■ **Task directions**:
A line below contains "How do I perform: Select 'Only", and a later one contains "Task: Select the 아쿠아리움 C egg". Repeat both, with every line between them, exactly.

■ **Provided material**:
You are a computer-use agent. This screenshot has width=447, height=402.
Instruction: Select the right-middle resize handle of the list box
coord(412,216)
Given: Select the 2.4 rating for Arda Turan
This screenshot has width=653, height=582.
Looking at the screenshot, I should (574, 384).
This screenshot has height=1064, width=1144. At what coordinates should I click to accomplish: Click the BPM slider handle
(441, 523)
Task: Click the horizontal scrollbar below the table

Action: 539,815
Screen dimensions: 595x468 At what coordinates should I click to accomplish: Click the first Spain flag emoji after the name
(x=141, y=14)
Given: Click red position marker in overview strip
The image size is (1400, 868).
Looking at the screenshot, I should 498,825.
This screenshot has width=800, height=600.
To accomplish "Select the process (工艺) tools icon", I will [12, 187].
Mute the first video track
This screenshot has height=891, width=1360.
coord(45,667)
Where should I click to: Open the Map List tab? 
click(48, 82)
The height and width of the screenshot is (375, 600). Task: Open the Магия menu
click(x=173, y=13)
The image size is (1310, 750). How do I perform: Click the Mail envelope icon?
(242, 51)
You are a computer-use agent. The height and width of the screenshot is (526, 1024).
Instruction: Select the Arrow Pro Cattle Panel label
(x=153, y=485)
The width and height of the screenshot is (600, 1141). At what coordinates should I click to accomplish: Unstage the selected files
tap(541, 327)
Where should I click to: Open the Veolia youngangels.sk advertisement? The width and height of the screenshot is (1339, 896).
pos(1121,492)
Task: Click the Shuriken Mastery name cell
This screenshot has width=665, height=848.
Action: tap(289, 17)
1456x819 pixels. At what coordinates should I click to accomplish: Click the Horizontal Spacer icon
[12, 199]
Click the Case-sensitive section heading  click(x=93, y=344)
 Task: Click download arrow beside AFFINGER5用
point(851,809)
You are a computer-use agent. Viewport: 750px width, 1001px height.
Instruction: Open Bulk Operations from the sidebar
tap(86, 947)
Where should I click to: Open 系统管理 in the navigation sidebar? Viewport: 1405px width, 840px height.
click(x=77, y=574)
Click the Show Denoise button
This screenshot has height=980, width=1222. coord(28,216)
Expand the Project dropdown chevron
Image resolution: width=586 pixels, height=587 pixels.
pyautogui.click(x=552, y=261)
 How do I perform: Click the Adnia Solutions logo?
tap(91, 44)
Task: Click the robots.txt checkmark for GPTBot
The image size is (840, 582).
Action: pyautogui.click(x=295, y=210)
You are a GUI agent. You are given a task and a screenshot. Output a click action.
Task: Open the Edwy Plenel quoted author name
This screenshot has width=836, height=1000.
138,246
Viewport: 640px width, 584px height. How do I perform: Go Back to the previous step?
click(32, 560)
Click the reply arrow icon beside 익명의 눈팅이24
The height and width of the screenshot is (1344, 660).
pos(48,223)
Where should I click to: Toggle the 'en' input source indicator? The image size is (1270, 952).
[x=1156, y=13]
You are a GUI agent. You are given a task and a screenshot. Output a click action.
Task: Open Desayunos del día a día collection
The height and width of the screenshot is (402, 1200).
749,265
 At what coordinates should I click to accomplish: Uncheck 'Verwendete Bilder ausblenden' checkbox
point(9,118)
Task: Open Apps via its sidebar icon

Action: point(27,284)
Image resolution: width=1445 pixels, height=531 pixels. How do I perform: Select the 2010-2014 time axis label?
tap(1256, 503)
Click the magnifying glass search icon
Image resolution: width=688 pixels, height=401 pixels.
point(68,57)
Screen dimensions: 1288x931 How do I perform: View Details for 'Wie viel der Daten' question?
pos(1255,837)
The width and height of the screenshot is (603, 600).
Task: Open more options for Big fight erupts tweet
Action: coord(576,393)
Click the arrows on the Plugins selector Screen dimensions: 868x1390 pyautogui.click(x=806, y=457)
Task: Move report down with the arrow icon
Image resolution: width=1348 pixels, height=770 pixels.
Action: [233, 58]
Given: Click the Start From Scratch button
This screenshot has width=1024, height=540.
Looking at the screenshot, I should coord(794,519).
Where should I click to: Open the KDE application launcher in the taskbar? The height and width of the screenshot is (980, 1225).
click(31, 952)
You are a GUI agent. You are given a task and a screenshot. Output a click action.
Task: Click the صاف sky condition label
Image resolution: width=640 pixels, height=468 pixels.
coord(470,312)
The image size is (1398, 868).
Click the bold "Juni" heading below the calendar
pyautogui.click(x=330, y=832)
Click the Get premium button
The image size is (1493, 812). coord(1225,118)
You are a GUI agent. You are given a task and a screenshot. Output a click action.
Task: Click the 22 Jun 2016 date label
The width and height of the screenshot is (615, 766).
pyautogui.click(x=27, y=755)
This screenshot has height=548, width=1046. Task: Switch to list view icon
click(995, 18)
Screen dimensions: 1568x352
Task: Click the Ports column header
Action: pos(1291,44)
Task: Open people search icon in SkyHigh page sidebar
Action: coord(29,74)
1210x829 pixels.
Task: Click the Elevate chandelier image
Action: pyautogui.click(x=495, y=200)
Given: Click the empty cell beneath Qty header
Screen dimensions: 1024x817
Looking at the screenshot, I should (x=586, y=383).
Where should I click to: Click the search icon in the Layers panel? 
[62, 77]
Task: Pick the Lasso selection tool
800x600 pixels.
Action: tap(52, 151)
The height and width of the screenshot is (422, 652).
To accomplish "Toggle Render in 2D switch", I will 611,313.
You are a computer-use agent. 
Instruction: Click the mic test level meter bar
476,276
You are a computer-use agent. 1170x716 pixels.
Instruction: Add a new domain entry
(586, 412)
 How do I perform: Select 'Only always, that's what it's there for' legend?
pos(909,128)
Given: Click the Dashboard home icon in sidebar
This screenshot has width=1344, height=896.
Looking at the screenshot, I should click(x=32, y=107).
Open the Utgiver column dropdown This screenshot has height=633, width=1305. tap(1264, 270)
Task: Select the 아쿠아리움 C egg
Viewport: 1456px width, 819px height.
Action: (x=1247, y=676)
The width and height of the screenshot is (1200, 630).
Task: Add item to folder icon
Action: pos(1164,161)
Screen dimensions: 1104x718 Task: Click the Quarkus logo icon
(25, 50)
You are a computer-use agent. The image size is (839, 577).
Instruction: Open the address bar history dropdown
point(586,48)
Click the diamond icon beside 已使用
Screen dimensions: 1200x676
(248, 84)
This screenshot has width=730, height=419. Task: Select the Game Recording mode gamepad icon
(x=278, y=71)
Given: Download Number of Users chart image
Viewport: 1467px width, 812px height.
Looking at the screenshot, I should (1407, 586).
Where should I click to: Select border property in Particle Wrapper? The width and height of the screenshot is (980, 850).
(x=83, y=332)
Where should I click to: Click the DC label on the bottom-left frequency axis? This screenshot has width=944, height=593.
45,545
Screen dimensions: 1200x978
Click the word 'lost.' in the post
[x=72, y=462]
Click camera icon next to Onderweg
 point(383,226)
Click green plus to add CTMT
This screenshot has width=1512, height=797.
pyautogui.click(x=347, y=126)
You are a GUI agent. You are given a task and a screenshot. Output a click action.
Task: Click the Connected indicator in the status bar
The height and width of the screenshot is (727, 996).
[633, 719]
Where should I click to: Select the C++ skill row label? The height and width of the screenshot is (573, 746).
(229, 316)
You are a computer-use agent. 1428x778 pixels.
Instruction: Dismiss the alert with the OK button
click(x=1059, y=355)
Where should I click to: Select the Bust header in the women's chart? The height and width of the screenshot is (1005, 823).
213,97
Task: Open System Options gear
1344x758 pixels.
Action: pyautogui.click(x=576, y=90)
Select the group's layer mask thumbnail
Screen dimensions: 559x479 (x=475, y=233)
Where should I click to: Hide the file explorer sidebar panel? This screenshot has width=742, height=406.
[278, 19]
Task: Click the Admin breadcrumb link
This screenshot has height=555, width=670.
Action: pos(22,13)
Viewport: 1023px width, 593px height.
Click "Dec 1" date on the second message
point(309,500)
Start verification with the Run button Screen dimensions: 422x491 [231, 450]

■ **Solution for this task**:
 How do I perform: Select 'Only always, that's what it's there for' legend?
pos(909,128)
Given: Click the Dashboard home icon in sidebar
This screenshot has width=1344, height=896.
Looking at the screenshot, I should click(x=32, y=107).
Open the Utgiver column dropdown This screenshot has height=633, width=1305. tap(1264, 270)
Task: Select the 아쿠아리움 C egg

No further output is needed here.